In the half cycle of alternating potential difference, when the target (T) is positive with respect to the filament (F), then the electron gets attracted and hits the target.

In the remaining half cycle, the target becomes negative with respect to the filament, due to which the electrons are repelled. In this way the electrons hit the target only in half the cycle and the tube itself acts like a rectifier.
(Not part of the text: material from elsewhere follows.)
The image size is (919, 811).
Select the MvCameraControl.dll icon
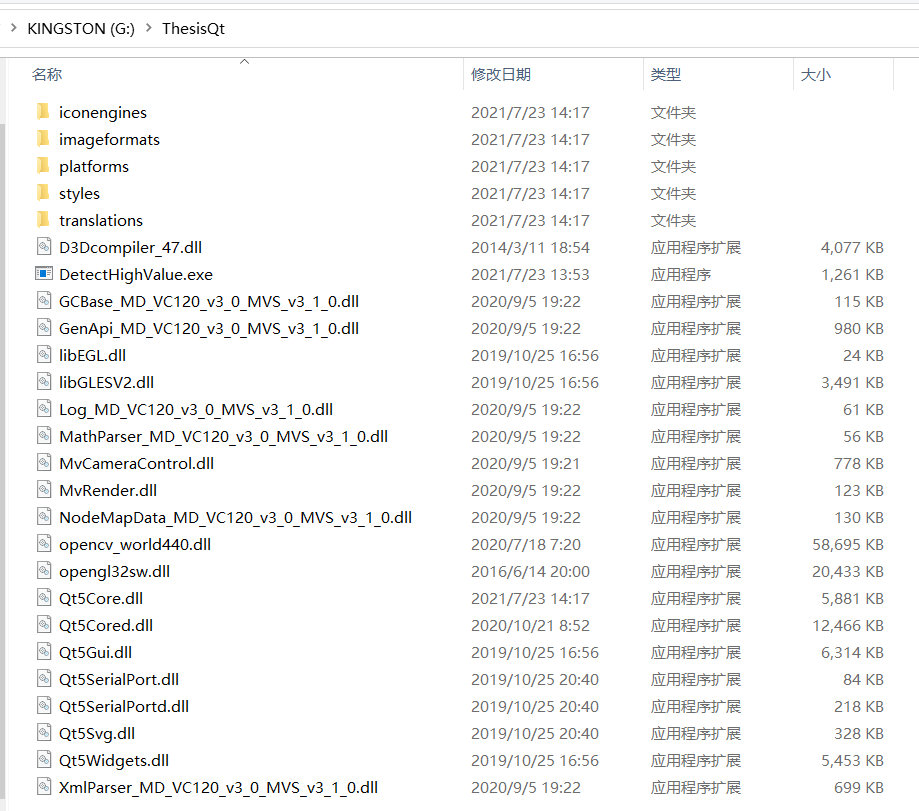[44, 463]
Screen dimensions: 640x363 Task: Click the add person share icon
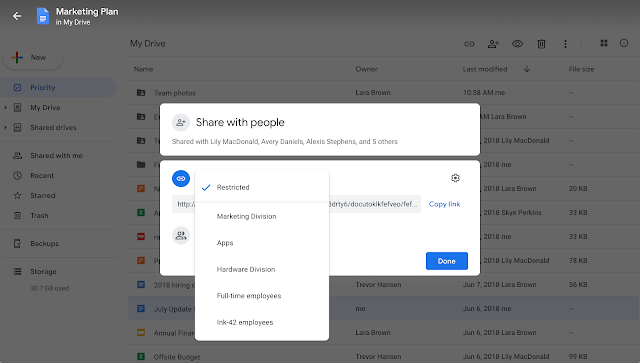pyautogui.click(x=493, y=44)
For the generation of x rays it is necessary that the electrons from the filament do not collide with the atoms of the gas of the tube before reaching the target. That is why a high vacuum is maintained in the tube.

If this is not the case, the electron will lose its energy by ionizing the gas and the generated positive ions will collide with filament and damage the filament.

Control Over Intensity and Penetration of X-Rays

Soft and Hard X-Rays

In generating X-rays, their two properties have to be taken care of: Intensity and Penetration

Control over Intensity: The intensity of x-rays is called their rate of production i.e. the number of x-rays produced per second. Their value is directly proportional to the number of electrons producing x rays.

If the number of electrons hitting the target per second is increased, then the number of X rays produced will also increase i.e. X rays of more intensity will be produced.

To increase the intensity of X rays received from the Coolidge tube, the current flowing in the filament is increased. This increases the number of electrons per second from the filament, that is, the number of electrons hitting the target per second. As a result, the intensity of the generated X rays increases.

Control over Penetration: The penetrability of X rays depends on their wavelength. Rays with larger wavelength (approximately 4Å) have less frequency (v = c/λ), so their energy is also less.

When the energy (hv) is less, their penetrating power is less and they are called soft or less penetrating x rays.

These rays can pass through only thin sheets of matter. In contrast, rays with shorter wavelength (about 1Å) have higher penetrating power and are called hard or highly penetrating X rays.

The wavelength of X-Rays depends on the kinetic energy of the electrons producing them and this kinetic energy depends on the potential difference between the filament (F) and the target (T) inside the tube.

As this potential difference is increased, the wavelength of the X rays produced in the tube becomes smaller, that is, the penetrating power increases.

Therefore, the power of X rays can be increased by increasing the potential difference applied at the ends of the tube and it can be reduced by decreasing.